SUPPLIED TEXT:
%%
# my baby is leaving.....and I'm sad :(



## lisa127 (Aug 6, 2012)

I'm sure other parents of college age kids will chime in here. My daughter is leaving for college in less than 3 weeks. I'm experiencing some separation anxiety. She is going to college about 3.5 hours from home so it's not like I can hop in the car and go visit her anytime. It seems like I just gave birth to her not too long ago. Then I raised her for 18.5 years, and now she just leaves me??!! I think this is empty nest syndrome...lol. I still really do have one at home, but she is a senior in high school. Soon to be spreading her own wings. So it's not like I have a little one here that I know will be sticking with me for years to come. In all seriousness, I do worry so much about her safety though. I just pray she comes back to me safe every holiday.


----------



## CLMoss (Aug 6, 2012)

I am so sorry that you are going thru this... I don't have any children so I don't have any good advice for you. What I can tell you is my brother's daughter, Corrina, after her college years, is home all of the time! Well, as much as she can! Her and Sol (her husband) only live an hour and a half away, so they are there a lot. Plus, they (my brother) lives in the Hamptons... Summer fun! Leave the babies and go to the beach! LOL! My poor brother and sister-in-law have their hands full. So this is just a new chapter of what is yet to come. I believe that some of the best years of your life is yet to come. Hang in there and get skype (sp?). ~C


----------



## AustinASU (Aug 6, 2012)

I can tell you this as I'm currently a college student, her first semester is going to be a little rough for the both of you, but she is going to be well taken care of. She'll meet new friends that will show her how to be responsible and most of all time management....it'll be tough but i promise you that she will come out of it strong.  i know you hate the fact that she is grown up now, and no mom will accept it, but with some relief i can assure you she will be in gods hands and well taken care of.


----------



## CourtneyAndCarl (Aug 6, 2012)

I am on the other end of this, I am leaving for college (well not really leaving, I am staying at home), and I can assure you that even if she doesn't act like it, your daughter is going to be missing you just as much as you will her. My sisters both lived in the dorms at a college about an hour and a half away, and came home at least once a week, during the weekends, to do laundry.


----------



## lisa127 (Aug 6, 2012)
%%
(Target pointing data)
%%
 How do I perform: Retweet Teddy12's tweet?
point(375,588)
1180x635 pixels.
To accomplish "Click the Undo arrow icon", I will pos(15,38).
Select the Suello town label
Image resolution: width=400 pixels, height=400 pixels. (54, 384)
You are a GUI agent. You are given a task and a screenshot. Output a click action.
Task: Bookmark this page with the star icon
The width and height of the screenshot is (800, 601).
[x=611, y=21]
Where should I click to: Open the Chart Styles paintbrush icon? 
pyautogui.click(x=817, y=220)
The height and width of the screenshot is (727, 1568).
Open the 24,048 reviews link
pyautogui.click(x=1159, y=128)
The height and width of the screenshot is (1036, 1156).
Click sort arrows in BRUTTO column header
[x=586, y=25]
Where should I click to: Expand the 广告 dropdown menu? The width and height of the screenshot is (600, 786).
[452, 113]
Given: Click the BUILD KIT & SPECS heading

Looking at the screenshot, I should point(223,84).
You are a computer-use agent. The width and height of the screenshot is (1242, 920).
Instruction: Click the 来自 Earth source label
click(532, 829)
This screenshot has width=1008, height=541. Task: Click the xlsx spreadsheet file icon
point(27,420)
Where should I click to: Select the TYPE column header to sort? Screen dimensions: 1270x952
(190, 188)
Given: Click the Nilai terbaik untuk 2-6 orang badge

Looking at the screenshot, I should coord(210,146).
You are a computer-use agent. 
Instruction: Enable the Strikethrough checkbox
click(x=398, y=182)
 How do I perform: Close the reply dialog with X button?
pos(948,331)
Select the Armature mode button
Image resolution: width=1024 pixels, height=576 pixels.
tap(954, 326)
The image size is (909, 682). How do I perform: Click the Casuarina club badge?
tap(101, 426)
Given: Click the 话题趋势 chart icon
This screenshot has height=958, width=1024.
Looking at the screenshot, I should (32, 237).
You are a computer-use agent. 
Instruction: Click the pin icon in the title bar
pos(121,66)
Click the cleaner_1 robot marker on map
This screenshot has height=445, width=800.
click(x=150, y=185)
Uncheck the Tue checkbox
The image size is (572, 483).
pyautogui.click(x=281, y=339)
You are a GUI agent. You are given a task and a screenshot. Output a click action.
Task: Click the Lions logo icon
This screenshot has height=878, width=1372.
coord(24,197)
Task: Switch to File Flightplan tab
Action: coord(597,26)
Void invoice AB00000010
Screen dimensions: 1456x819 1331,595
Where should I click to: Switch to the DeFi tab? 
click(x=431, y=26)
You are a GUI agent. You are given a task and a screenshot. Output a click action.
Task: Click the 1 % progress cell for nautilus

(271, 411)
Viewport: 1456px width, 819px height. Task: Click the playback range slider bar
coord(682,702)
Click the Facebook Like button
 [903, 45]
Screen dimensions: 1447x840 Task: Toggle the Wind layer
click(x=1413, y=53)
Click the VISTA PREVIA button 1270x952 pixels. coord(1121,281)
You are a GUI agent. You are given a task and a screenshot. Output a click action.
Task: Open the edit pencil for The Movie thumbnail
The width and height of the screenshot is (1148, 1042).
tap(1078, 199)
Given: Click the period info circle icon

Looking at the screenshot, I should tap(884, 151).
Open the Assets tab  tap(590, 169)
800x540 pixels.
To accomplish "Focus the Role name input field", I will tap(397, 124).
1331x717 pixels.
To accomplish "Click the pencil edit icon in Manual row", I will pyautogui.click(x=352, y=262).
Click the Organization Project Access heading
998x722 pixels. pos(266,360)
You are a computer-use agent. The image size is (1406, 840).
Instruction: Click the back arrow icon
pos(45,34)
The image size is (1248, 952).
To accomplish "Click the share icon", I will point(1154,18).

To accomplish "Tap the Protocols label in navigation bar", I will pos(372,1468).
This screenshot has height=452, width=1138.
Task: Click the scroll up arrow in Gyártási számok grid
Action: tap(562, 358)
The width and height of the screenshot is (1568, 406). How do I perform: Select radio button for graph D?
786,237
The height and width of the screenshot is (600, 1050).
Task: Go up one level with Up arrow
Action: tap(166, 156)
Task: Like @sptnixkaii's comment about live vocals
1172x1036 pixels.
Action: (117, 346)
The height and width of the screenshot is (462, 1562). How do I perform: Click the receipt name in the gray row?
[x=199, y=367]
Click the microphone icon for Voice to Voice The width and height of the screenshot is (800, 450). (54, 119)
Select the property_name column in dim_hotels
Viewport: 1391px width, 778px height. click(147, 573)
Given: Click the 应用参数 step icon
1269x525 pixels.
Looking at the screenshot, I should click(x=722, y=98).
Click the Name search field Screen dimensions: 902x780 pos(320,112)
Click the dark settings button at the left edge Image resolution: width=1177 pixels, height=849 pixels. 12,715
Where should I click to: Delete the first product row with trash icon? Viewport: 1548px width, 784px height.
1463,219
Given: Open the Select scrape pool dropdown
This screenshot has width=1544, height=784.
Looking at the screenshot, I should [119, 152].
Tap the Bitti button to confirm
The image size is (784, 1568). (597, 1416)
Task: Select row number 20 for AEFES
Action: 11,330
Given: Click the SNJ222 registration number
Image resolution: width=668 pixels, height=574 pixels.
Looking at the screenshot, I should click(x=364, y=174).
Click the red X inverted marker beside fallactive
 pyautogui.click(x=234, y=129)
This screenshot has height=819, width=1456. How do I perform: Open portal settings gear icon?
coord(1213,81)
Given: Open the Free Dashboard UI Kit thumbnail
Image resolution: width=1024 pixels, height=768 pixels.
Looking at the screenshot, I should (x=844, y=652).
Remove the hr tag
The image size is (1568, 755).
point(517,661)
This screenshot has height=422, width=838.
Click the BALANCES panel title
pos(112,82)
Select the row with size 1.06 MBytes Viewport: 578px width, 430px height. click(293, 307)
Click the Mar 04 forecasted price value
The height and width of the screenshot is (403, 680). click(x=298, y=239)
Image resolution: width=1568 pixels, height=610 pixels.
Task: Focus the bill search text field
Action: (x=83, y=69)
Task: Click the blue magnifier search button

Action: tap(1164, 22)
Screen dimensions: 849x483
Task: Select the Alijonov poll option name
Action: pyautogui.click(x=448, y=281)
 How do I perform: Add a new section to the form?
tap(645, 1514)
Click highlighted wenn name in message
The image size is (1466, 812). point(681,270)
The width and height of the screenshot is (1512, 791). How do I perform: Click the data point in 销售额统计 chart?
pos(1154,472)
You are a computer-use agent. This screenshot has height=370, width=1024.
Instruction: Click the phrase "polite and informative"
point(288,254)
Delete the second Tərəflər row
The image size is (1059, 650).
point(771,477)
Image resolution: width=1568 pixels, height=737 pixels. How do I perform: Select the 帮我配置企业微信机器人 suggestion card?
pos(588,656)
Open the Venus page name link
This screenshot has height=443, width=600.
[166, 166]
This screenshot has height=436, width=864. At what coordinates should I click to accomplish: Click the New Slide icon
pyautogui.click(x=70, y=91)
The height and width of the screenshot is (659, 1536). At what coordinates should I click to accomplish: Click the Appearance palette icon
%%
CHALLENGES:
(a) Retype the part of the forum thread that opens with the words containing "# my baby is" and closes with "CLMoss (Aug 6, 2012)".
(b) Answer these questions from the forum thread:
(i) How far from home is lisa127's daughter going to college?
(ii) How far away do Corrina and Sol live?
(iii) How often did CourtneyAndCarl's sisters come home while living in the dorms?
The rows are separate material and have nothing to do with the forum thread.

ANSWERS TO EACH TASK:
(a)
# my baby is leaving.....and I'm sad :(



## lisa127 (Aug 6, 2012)

I'm sure other parents of college age kids will chime in here. My daughter is leaving for college in less than 3 weeks. I'm experiencing some separation anxiety. She is going to college about 3.5 hours from home so it's not like I can hop in the car and go visit her anytime. It seems like I just gave birth to her not too long ago. Then I raised her for 18.5 years, and now she just leaves me??!! I think this is empty nest syndrome...lol. I still really do have one at home, but she is a senior in high school. Soon to be spreading her own wings. So it's not like I have a little one here that I know will be sticking with me for years to come. In all seriousness, I do worry so much about her safety though. I just pray she comes back to me safe every holiday.


----------



## CLMoss (Aug 6, 2012)

(b)
(i) About 3.5 hours from home.
(ii) An hour and a half away.
(iii) At least once a week, on the weekends, to do laundry.